Melalui kegiatan Pelatihan Budidaya Mangga dan Anggur ini juga bentuk sosialisasi terhadap anak – anak Sekolah sebagai salah satu upaya untuk menjaga lingkungan hidup dengan membiasakan sejak dini untuk mulai peduli dan merubah perilaku terhadap lingkungan sekitar. Masih belum hilang ingatan bahwasanya Pada tahun 2007 Pemerintah Kota Probolinggo telah merilis “ANGGUR PRABU BESTARI” yang dihadiri oleh Menteri Pertanian. Namun keberadaannya serta populasinya semakin hari semakin berkurang. Walikota berharap apa yang telah dirilis harus tetap dipertahankan. Pada acara ini juga dilakukan petik anggur  bersama di lingkungan Dinas Pertanian dengan Harapan sebagai momentum kebangkitan dan kejayaan kembalinya Kota Probolinggo sebagai Kota Mangga dan Anggur.

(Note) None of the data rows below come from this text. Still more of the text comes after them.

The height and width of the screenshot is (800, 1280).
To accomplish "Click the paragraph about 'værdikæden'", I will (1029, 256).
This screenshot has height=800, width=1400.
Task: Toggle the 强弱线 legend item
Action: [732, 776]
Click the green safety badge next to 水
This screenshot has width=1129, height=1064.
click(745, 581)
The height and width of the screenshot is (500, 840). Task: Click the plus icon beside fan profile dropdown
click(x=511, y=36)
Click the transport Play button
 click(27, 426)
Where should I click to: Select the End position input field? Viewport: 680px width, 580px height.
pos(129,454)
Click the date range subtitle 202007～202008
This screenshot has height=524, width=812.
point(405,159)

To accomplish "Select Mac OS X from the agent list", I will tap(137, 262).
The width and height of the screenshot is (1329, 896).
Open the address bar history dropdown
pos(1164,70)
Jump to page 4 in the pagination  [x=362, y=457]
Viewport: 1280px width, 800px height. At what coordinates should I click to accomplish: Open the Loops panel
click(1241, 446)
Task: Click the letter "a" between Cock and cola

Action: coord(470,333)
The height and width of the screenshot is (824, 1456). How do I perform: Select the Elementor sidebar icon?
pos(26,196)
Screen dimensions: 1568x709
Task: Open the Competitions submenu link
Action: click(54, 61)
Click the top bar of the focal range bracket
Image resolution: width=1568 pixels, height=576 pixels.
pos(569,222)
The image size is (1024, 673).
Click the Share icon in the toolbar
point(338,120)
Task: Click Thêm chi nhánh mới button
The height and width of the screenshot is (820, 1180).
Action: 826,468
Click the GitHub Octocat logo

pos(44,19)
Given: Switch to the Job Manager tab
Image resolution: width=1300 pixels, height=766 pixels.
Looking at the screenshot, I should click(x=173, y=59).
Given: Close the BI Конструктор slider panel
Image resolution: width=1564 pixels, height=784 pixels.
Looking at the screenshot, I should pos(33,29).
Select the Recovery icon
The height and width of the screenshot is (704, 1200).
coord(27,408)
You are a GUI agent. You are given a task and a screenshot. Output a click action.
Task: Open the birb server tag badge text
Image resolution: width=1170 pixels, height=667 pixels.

The training which was also a form of socialization towards students was held as an effort of environmental purpose by giving early understanding to care much about the environment. This reminds us backward to 2007 when the city government had launched “ANGGUR PRABU BESTARI” (an iconic name of certain grapes in the city) which was attended by the Minister of Agriculture. Yet, the existence and the population of it were decreasing. The Mayor expects that what has been released should be maintained. The event also involves picking grapes in the area of the Agriculture Agency of the city expected to be the momentum of rise and glory of the city icon as the city producer of grapes and mangos.